### Task to carry out:
Output the span of lines from the one that contains "Viewport: 999px width, 803px" through the end of the records, inclusive, exactly as written and free of pictures.

[Stored items]
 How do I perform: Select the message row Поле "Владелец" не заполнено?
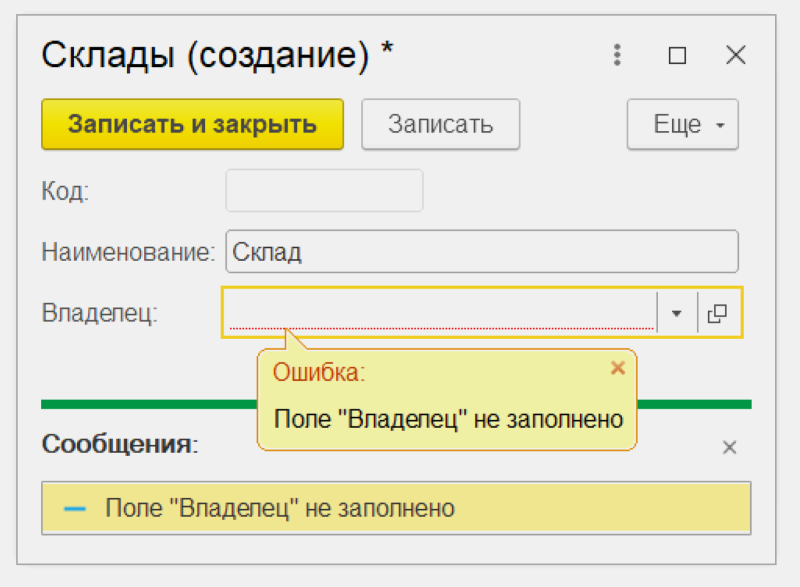(x=396, y=508)
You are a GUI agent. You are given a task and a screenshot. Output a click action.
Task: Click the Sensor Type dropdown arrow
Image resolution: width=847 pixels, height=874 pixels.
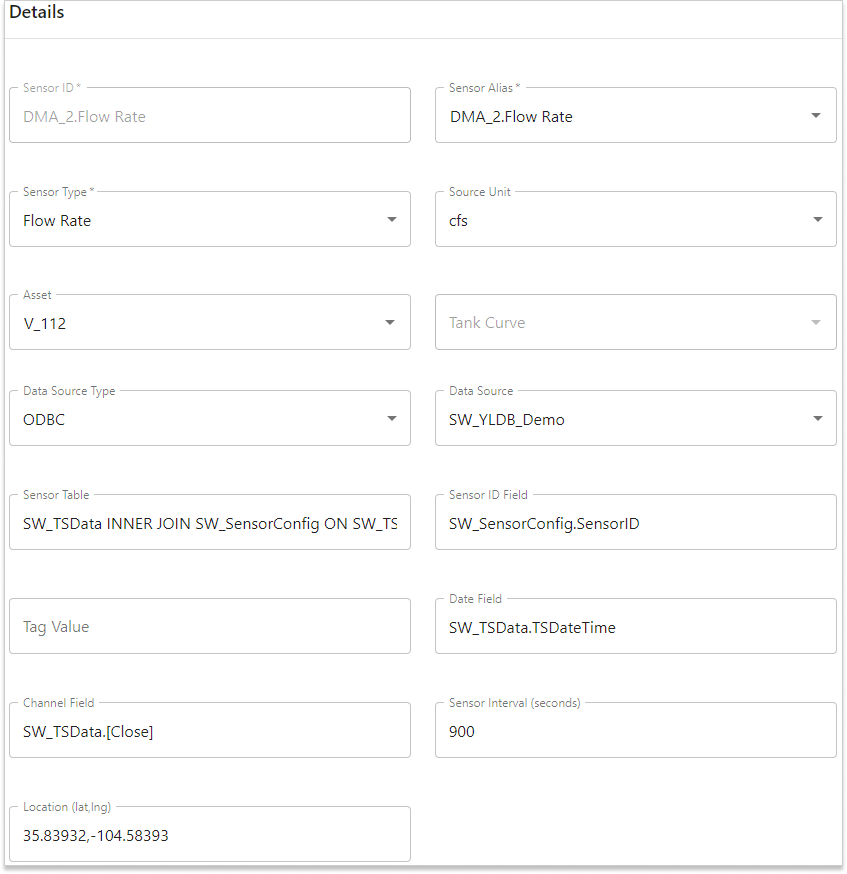(392, 220)
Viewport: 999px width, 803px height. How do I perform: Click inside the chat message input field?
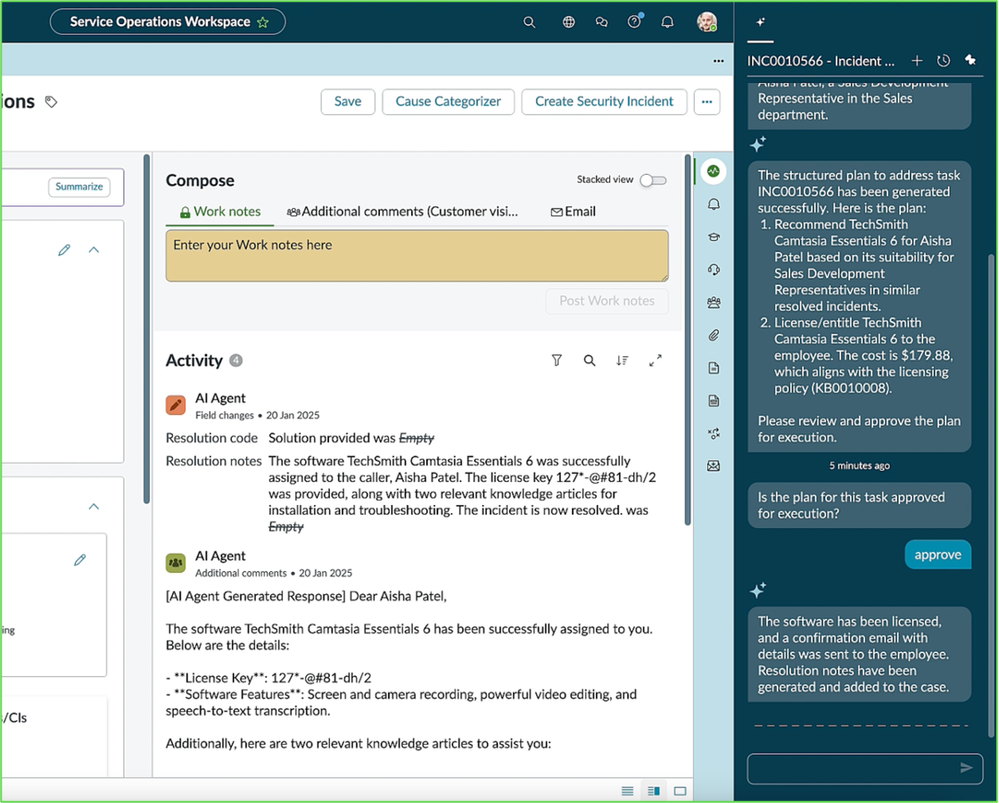click(855, 767)
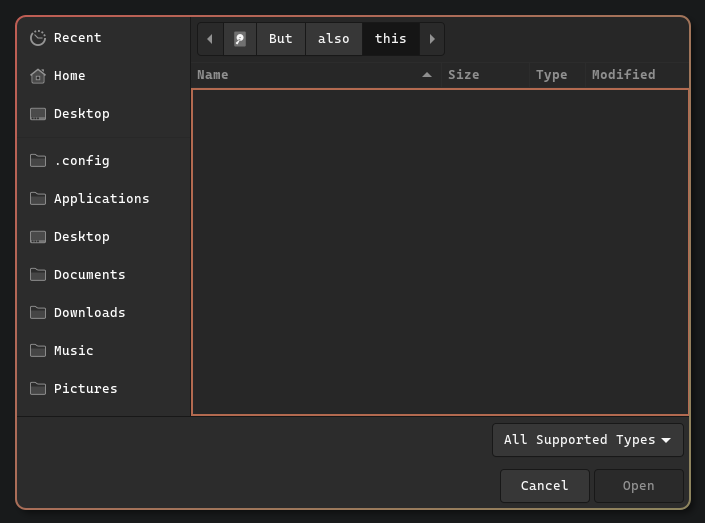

### Exercise response:
Viewport: 999px width, 803px height. How do I perform: Click inside the chat message input field?
click(855, 767)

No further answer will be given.